Muslim Brotherhood Split over Iran Support Reveals Fragility of Its International Organization

As military tensions between Israel and Iran escalate, an unexpected rift within the Muslim Brotherhood has taken center stage. The organization’s rival factions issued opposing statements, reigniting questions about the unity and coherence of the Brotherhood’s global structure after years of setbacks and internal schisms.
In a statement issued by the London-based faction led by Salah Abdel-Haq, the Egyptian branch of the Brotherhood expressed support for Iran in the face of what it called “Israeli aggression,” affirming Islamic unity and full solidarity with Tehran.
This position sparked immediate backlash from the Syrian Brotherhood, who issued a statement rejecting the Egyptian faction’s stance and labeling both sides in the conflict as “criminal actors who have devastated the region,” according to their official accounts monitored by Independent Arabia.
The contradiction exposed the growing fragmentation of a group founded in 1928 that evolved into a global network through charitable and political fronts. Recent years, however, have seen a sharp decline in internal cohesion, as noted by Islamic movements expert Nathan Brown in previous remarks to Independent Arabia. He described the international organization as a “loosely structured entity” lacking real mechanisms for controlling national branches or resolving internal disputes.

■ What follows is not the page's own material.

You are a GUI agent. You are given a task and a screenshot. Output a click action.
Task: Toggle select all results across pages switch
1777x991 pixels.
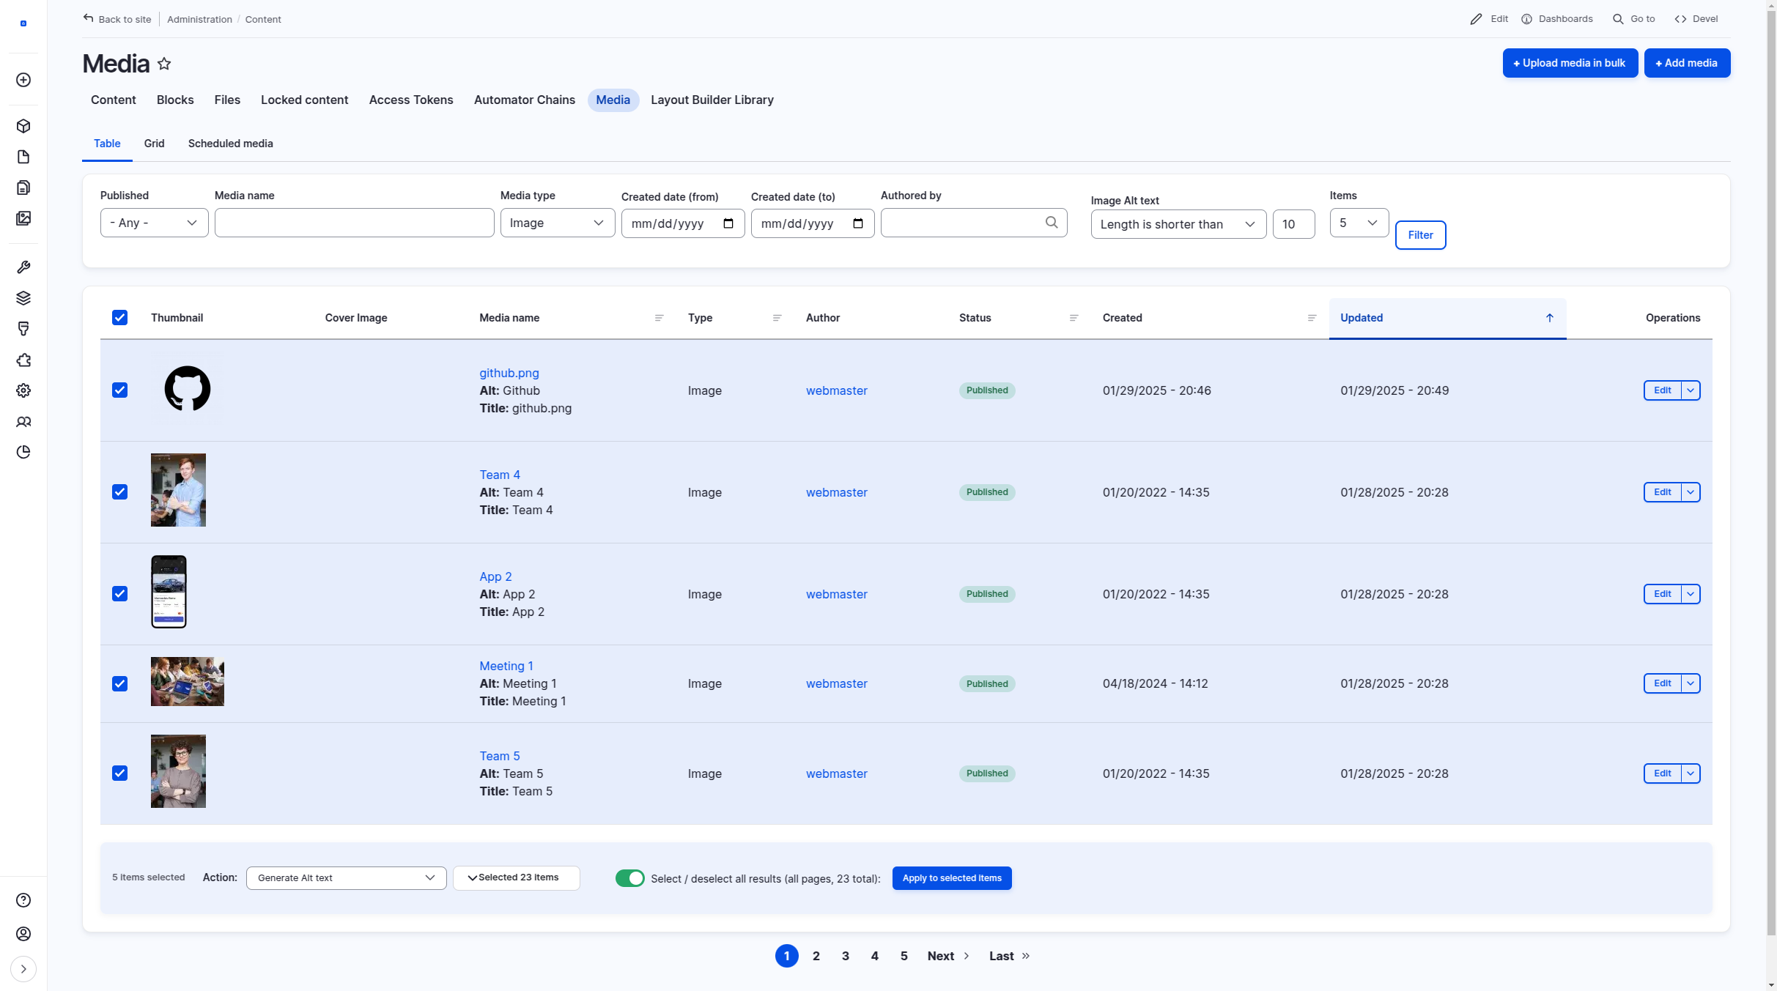629,878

Brown cited a telling incident in which leaders of a major Islamist movement inspired by the Brotherhood in an Arab country could not recall the name of the Egyptian group’s Supreme Guide—highlighting the disconnect between the center and its affiliates. Analysts like Amr El Shobaki from the Al-Ahram Center for Strategic Studies argue that this divide reflects what he calls “the end of the international Brotherhood model.”

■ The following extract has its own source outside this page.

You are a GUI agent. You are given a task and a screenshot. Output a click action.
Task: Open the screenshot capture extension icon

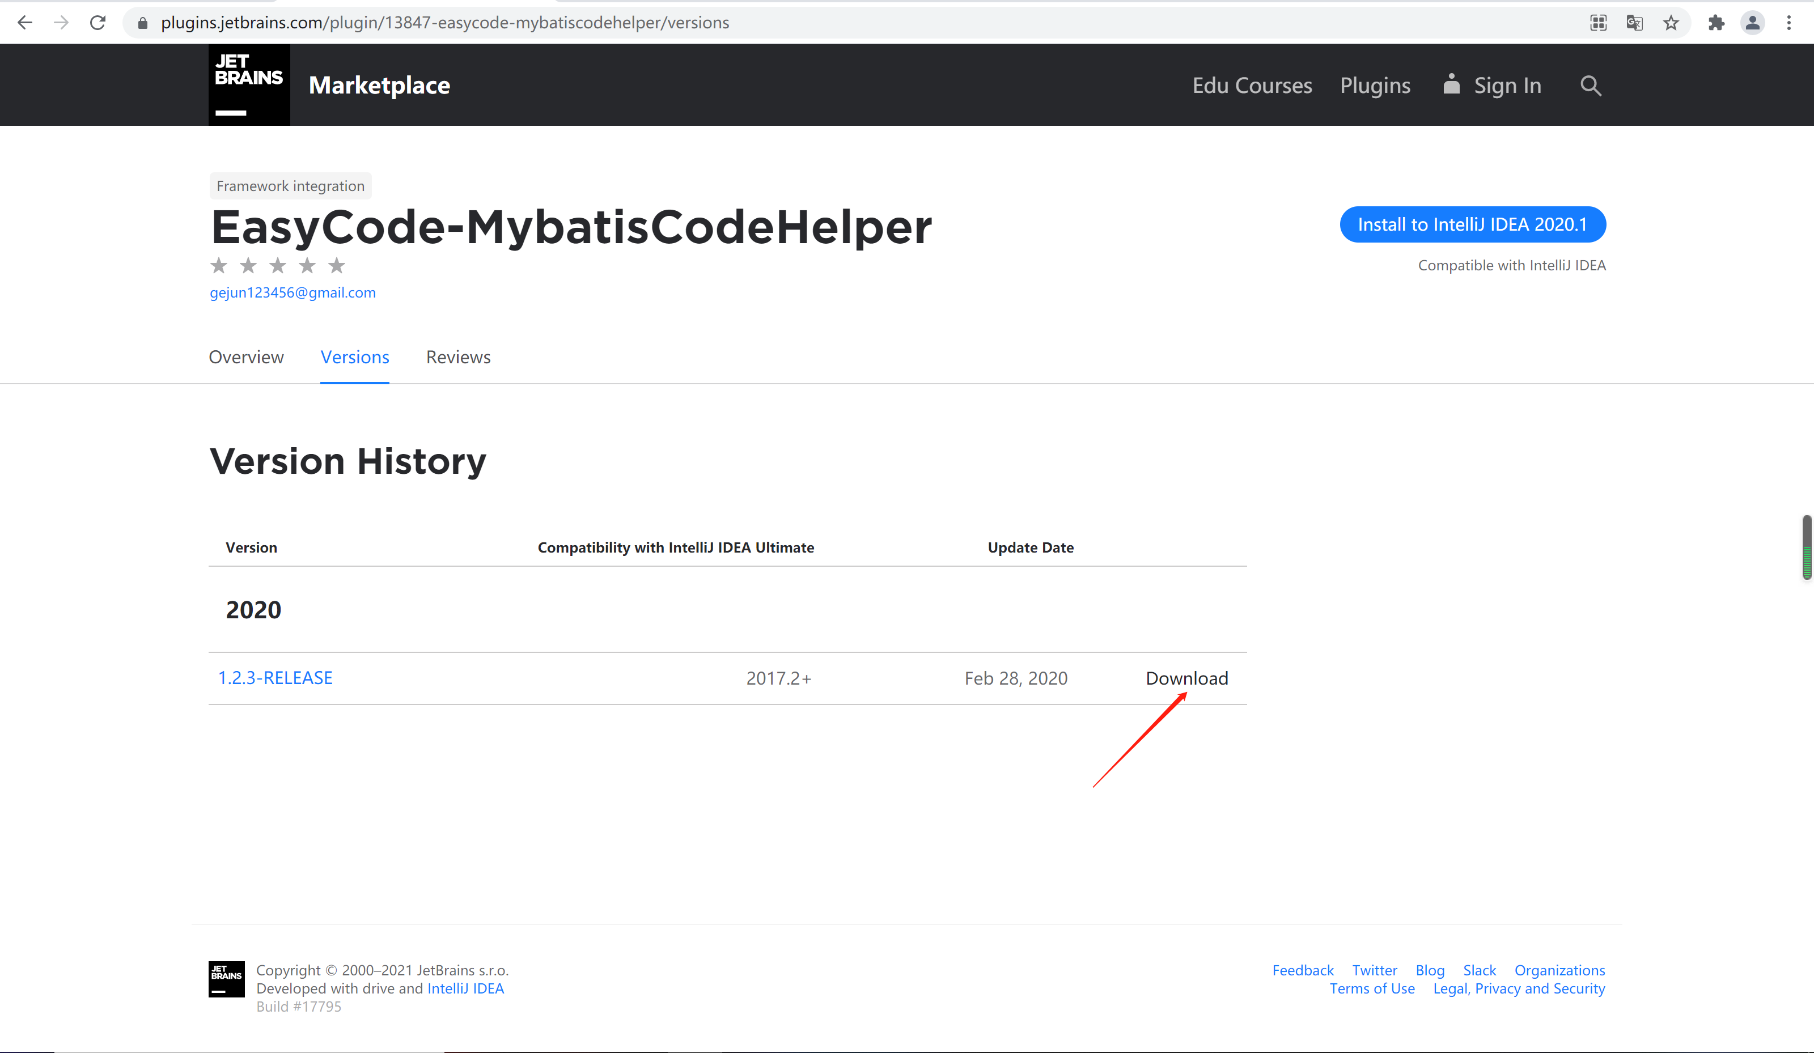pos(1597,22)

He explained that political and social differences between local contexts—for example, Syria’s experience with direct Iranian intervention—explain why the Syrian Brotherhood rejects any sympathy with Tehran, while Egyptians harbor no such animosity.
In the same vein, researcher Ahmed Sultan told Independent Arabia that the London faction’s statement reflects an attempt to offset its organizational weakness in Egypt by emphasizing cross-border influence. He sees the clash between the Syrian and Egyptian factions as part of a broader conflict between the London wing and the Istanbul-based faction led by Mahmoud Hussein. This split, which erupted after 2013, has evolved into a struggle marked by mutual suspensions and expulsions.
Regional dynamics have further widened internal divisions. Turkish support, which once shielded the Brotherhood since 2013, has receded as Ankara began restoring ties with Cairo, Riyadh, and Abu Dhabi. As a result, Brotherhood media outlets in Istanbul have faced restrictions, reduced activity, and bans on anti-government rhetoric.
According to Shobaki, each Brotherhood branch now operates based on local priorities, disconnected from the old globalist vision. The idea of a unified Islamic nation has become a mere rhetorical slogan without any real organizational or political basis. Brown concurs, noting that the goal of uniting Muslims under a single political entity is no longer part of the Brotherhood’s agenda, as it is increasingly preoccupied with internal strife and failed local experiences.
The dispute coincides with the Brotherhood’s collapse in several countries—such as Egypt, Sudan, Tunisia, Morocco, and Jordan—where it has been banned, designated as a terrorist organization, or stripped of financial resources. In this climate, the organization’s unified political and religious messaging has begun to erode.
Farghaly believes that host countries like Turkey and Qatar do not directly intervene to resolve internal disputes but occasionally leverage their influence to align positions in ways that serve their own interests. However, these interests may not remain constant given the shifting priorities in the region.